Life is too short, my friends. Don’t waste it on auto pilot – wondering what might happen TO you today. Live each moment as if someone is waiting at your door, whispering questions and gently unfolding maps into new territory.

 

It was really interesting, yesterday, to talk with Franklin Taggart during his Reset Podcast. In retrospect, this experience itself reminded me of some old patterns I’d like to reset; some lines I wish I had a second chance to say or live differently. The timing for our discussion was perfect for me. If you’ve been following my blog you know I’ve been thinking about a reset for the woman in my mirror. 

 

Lately, not only I, but several of my friends have talked about watching Death show up on the door steps of people we care about. I’ve caught myself following old, unhealthy patterns of dealing with aching sadness and a total lack of control. So, now I’m wondering out loud: Shouldn’t I revisit the ways I’ve fallen into dealing with frequent, painful loss? 

 

Taggart states: “A reset begins when we slow down, let our minds settle, and we open ourselves to an infinite resource of wisdom, freedom and creativity.” I know, I know . . . any such whispers for a new beginning, circling within the chaos of difficult change and loss, are really hard to hear. Still, I think I owe to my one life to at least listen and consider.

 

Last month, Death visited poet, Mary Oliver. Though her elegant words, rich images and natural ideas will live on in a myriad of ways, her strong and spirited presence now graces a different plane. At the Pathways (Hospice) Remembrance Service this past week, Mary Oliver’s poem, “The Summer Day” was read, setting the stage for a wonderfully grace-filled message delivered to the mourners in the room. The last part of the poem goes like this:
. . . 
I don't know exactly what a prayer is.
I do know how to pay attention, 
how to fall down into the grass, 
how to kneel in the grass,
how to be idle and blessed, 
how to stroll through the fields, which is what I have been doing all day.
Tell me, what else should I have done?
Doesn't everything die at last, and too soon?
Tell me, what is it you plan to do
With your one wild and precious life?

 

Oh, the significant gravity, the wisdom, of those last two lines: a grace-whispered question meant for each of us who still lives and serves and loves life and others in it.

 

Life doesn’t just happen to us.

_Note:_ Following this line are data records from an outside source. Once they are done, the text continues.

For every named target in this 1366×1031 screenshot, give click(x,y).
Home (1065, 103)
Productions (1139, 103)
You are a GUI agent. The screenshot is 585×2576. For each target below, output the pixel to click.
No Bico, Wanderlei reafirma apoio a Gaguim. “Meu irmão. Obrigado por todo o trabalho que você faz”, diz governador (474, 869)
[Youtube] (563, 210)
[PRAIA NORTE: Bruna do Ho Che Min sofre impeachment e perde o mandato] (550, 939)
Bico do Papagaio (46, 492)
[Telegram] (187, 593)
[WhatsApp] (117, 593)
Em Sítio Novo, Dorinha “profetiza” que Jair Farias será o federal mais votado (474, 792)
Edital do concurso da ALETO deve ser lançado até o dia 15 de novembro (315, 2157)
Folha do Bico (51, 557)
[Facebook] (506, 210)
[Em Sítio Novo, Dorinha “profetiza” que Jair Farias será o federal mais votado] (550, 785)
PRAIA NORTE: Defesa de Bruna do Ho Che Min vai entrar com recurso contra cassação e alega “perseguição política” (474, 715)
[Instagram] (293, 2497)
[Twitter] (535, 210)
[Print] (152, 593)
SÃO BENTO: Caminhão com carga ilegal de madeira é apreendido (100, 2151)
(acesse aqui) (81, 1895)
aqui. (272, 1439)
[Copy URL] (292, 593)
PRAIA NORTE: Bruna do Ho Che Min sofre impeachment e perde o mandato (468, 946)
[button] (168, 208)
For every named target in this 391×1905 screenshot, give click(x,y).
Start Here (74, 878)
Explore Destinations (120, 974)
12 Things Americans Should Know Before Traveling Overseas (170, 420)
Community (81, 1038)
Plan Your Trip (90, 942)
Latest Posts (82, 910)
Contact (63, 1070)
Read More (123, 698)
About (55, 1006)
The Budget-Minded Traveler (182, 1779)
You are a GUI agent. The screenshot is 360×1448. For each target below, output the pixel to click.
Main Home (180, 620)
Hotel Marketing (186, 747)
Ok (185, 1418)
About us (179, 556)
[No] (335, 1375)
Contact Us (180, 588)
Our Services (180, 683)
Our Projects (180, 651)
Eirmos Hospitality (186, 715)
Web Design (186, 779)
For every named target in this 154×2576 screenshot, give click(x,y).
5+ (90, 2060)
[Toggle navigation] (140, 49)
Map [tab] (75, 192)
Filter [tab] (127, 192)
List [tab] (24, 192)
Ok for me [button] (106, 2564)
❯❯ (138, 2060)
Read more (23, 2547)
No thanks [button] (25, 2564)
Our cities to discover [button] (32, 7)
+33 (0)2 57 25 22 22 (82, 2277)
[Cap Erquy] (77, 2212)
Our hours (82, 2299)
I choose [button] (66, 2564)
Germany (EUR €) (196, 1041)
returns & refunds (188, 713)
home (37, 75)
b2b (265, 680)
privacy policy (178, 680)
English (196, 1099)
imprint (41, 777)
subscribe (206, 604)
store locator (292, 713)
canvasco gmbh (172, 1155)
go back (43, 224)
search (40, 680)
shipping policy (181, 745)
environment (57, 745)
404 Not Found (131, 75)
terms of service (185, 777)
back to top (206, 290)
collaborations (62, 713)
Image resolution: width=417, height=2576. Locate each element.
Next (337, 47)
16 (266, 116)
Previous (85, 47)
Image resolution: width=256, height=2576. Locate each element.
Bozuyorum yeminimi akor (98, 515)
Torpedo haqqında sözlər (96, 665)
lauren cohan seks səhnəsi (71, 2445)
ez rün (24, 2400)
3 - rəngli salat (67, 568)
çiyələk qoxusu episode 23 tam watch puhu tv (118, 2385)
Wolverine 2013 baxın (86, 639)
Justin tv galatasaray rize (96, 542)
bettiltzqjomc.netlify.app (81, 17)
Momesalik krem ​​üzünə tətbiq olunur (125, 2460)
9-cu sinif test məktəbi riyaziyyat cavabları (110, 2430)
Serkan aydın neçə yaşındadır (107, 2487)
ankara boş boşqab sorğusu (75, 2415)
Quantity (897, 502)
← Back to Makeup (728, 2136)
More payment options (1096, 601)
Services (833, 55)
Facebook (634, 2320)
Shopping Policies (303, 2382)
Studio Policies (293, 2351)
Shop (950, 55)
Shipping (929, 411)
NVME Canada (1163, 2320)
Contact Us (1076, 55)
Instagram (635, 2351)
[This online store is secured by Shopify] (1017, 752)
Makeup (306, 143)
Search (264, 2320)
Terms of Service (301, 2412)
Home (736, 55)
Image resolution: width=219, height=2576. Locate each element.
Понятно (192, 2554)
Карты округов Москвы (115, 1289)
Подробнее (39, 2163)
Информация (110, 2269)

We’re meant to participate, to co-create how we live . . . and

love . . . travel new pathways . . . welcome new visitors at our door . . . say goodbye . . . remember others . . . and face our own ending. 

 

Life is too short, my friends, to let your one life simply unfold without the wisdom of important questions. 

 

Every day, whether you’re on auto pilot, deliciously happy or in deep pain, take the time to ask yourself: 


Today, what do I want for my one wild and precious life?